** Opening Records for this task block **
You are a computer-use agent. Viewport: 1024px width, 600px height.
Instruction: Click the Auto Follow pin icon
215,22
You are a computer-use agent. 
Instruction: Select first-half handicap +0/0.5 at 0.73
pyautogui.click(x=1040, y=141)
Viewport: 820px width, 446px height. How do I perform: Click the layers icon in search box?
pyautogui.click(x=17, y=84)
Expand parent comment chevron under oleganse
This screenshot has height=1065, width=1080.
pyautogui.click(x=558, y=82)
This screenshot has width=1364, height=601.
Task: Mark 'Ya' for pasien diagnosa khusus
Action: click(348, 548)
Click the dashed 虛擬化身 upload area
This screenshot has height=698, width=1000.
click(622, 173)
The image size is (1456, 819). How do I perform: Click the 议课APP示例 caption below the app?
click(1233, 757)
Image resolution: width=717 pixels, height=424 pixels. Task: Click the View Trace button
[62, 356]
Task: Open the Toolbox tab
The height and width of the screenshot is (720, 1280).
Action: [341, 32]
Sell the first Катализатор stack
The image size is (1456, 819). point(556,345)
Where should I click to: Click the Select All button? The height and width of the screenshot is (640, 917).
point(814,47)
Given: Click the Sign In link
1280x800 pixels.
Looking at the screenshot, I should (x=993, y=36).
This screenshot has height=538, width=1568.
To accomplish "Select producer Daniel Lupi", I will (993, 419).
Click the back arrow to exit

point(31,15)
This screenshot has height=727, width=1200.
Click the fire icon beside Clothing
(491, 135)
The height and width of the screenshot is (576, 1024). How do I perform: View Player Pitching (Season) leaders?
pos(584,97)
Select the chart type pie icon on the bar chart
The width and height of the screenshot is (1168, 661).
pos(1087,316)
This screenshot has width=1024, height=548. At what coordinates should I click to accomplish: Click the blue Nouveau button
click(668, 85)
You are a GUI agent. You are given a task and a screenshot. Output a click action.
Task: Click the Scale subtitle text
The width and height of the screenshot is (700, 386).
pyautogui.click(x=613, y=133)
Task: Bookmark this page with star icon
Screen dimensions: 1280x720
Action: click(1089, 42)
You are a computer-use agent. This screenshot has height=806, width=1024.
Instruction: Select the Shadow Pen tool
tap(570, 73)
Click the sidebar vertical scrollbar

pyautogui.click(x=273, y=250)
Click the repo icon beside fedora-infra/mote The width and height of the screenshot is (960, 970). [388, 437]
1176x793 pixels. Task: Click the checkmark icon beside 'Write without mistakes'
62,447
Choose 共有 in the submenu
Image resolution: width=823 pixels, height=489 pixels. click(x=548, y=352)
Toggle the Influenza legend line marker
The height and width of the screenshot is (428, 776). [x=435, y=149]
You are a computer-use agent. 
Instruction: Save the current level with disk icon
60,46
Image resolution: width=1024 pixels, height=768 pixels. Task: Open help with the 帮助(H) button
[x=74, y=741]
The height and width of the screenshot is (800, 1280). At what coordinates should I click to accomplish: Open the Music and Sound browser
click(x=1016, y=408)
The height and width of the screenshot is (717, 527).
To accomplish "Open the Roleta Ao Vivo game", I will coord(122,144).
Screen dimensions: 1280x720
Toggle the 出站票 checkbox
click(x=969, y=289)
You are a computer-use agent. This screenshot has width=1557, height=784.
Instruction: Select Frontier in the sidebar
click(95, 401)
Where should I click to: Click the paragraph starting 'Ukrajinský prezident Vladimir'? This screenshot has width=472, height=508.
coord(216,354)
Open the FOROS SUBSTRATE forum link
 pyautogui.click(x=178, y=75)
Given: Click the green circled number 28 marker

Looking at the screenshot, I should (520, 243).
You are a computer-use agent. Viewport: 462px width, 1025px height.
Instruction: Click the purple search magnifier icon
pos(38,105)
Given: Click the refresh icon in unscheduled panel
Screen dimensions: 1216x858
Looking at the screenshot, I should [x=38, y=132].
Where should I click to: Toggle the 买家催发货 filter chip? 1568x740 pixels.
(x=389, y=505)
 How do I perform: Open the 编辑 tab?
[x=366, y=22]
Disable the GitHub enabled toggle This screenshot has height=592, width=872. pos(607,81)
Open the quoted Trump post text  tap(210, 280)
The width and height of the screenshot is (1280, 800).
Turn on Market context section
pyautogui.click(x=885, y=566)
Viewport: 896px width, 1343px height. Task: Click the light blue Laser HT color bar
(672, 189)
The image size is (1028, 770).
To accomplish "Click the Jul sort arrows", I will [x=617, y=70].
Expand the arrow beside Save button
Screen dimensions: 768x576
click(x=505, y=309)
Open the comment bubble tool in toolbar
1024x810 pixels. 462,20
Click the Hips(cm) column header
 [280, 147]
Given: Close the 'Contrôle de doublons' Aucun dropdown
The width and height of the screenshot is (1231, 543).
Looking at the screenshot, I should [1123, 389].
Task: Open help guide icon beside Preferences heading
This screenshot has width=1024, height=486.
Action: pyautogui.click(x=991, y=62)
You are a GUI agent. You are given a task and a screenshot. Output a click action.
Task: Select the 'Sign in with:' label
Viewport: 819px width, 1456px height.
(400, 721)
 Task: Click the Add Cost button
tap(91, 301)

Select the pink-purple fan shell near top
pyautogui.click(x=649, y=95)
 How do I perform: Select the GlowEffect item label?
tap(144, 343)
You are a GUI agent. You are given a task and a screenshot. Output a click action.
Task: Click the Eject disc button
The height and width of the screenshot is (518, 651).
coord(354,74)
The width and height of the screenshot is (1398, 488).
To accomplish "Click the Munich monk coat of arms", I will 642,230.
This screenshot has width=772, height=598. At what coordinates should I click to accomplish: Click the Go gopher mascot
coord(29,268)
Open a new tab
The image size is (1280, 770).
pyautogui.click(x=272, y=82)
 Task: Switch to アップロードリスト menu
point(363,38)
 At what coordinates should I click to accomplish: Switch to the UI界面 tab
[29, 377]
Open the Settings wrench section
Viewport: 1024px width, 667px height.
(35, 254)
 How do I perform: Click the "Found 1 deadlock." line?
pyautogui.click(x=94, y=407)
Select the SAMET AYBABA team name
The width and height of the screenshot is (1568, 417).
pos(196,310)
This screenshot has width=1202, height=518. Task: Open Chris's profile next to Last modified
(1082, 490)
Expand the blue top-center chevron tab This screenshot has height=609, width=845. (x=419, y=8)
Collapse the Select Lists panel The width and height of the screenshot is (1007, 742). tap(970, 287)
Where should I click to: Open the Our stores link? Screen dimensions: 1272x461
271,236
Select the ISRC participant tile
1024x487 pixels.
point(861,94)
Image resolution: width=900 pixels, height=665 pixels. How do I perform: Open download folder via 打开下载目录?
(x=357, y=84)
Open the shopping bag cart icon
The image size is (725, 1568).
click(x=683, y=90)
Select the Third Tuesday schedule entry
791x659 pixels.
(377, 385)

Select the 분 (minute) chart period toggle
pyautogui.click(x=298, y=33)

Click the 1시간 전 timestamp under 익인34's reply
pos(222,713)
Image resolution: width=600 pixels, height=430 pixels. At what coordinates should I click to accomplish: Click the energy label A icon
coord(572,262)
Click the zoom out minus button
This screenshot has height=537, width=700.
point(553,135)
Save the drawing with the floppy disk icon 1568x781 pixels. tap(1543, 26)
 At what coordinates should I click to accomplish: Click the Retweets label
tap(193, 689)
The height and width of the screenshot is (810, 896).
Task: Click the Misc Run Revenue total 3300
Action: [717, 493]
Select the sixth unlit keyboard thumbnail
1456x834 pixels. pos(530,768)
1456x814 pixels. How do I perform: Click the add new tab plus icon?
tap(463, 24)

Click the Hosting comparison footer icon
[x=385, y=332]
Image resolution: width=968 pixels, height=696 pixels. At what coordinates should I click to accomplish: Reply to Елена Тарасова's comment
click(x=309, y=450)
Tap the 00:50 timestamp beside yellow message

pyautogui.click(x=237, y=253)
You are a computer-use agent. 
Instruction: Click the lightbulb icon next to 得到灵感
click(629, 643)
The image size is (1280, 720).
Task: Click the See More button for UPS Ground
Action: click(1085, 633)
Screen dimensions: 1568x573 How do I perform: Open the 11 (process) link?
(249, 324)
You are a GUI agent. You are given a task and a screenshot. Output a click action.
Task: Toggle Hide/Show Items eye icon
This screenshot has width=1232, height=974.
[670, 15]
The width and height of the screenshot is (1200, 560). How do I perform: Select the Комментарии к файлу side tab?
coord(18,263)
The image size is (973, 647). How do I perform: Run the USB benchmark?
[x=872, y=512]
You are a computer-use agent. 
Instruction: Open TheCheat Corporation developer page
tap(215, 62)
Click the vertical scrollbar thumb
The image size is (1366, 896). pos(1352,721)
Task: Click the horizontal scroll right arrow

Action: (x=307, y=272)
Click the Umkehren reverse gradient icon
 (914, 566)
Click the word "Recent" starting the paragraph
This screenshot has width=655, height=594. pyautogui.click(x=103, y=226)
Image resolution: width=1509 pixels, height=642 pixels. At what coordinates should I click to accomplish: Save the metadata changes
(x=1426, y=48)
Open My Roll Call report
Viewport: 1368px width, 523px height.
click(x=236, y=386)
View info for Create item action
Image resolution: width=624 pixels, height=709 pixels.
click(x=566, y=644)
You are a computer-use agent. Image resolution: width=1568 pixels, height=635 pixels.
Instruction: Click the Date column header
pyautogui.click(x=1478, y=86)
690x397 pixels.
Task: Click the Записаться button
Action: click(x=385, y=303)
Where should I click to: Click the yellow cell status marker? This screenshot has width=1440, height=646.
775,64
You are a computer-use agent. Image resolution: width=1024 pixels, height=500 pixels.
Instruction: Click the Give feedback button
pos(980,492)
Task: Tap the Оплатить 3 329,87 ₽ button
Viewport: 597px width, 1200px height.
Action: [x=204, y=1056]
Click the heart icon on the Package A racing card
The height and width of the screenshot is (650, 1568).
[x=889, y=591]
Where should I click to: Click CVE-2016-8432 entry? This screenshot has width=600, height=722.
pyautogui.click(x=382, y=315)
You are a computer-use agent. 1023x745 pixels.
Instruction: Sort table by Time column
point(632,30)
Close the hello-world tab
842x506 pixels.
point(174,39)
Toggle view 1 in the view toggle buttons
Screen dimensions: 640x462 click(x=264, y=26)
** Closing Records for this task block **
Work task – Pick out every line above that holds the word "panel" and copy it.

Reply –
Given: Click the refresh icon in unscheduled panel
Collapse the Select Lists panel The width and height of the screenshot is (1007, 742). tap(970, 287)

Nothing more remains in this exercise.